Yes. This is one of the reasons that aluminium was very rare for most of history - there simply wasn't any way to purify it without electricity. Furthermore, aluminium wasn't really able to go into large-scale production until the capacity to produce large amounts of power existed.

Even now, it's far more efficient to recycle aluminium cans than to make new aluminium, because of the huge quantity of power needed to make new aluminium.

The extraction is done by electrolysis of Aluminum oxide. But first the aluminum oxide must be melted so that electricity can pass through it. Aluminum oxide has a very high melting point (over 2000°C) so it would be expensive to melt it. Instead, it is dissolved in molten cryolite - an aluminum compound with a lower melting point than aluminum oxide.

http://www.chemguide.co.uk/inorganic/extraction/aluminium.html

The electrolytic cell consists of a steel container lined with carbon, which serves as the cathode. Carbon rods are then suspended in the electrolyte and these serve as anodes.
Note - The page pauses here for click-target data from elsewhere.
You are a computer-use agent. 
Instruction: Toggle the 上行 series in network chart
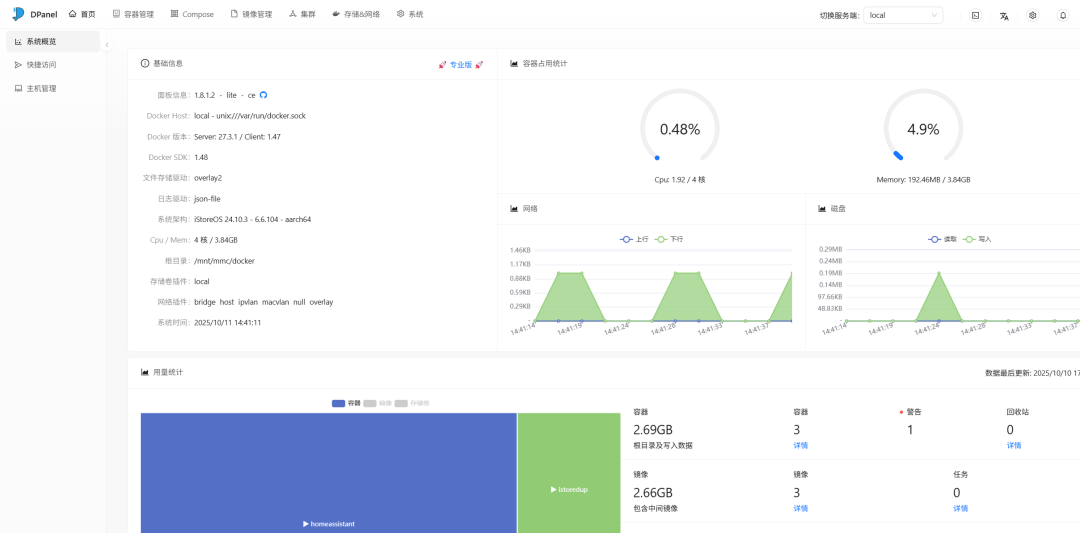(x=634, y=239)
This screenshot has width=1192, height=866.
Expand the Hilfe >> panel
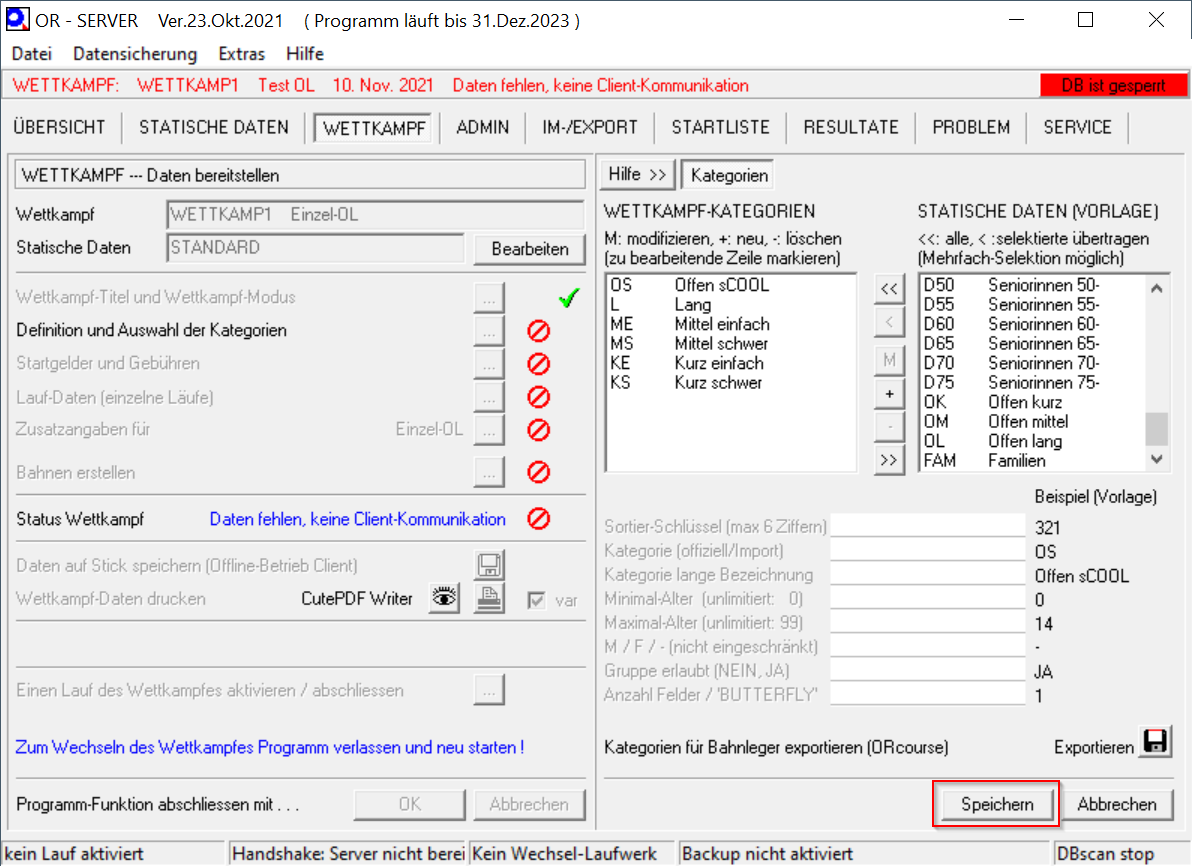point(637,175)
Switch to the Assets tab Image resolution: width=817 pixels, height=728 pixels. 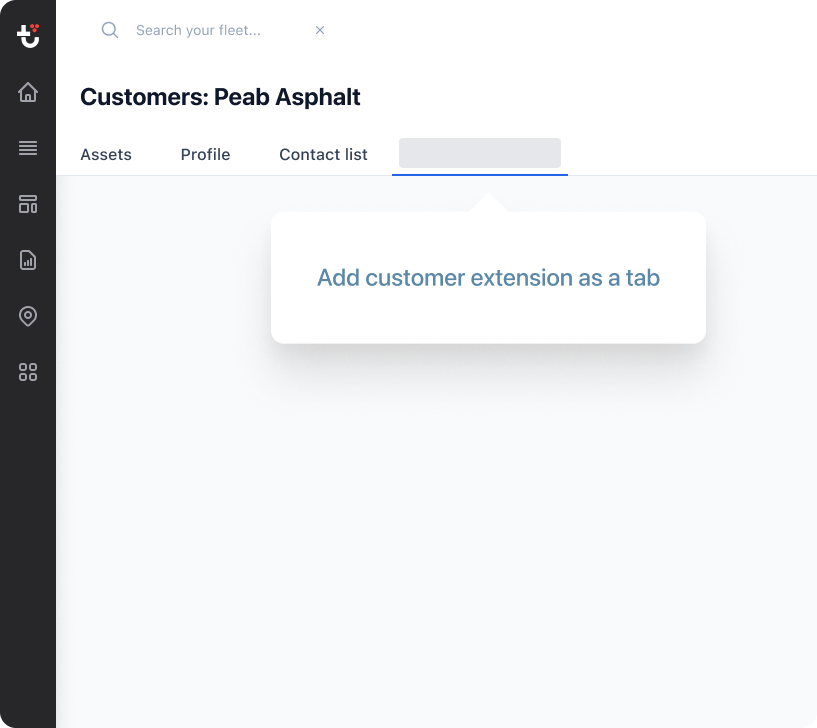106,155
The reaction, which takes place at the cathode is

$A {l}^{3 +}$ + 3e- ------> Al

This is a reduction.

The reaction, which takes place at the anode is

2${O}^{2 -}$ ----> ${O}_{2}$ + 4e-

This is an oxidation.
In order to balance the electrons lost and the electrons gained, we need to multiply the reduction half reaction by four and the oxidation half reaction by three. So, we get

4$A {l}^{3 +}$+ 12e- ------> 4Al

and

6${O}^{2 -}$ -----> 3${O}_{2}$ (g) + 12e-

The overall balanced equation for the reaction is

2$A {l}_{2}$${O}_{3}$(l) ------> 4Al(l) + 3${O}_{2}$ (g)

The molten Aluminium collects at the bottom of the cell and it is then tapped off.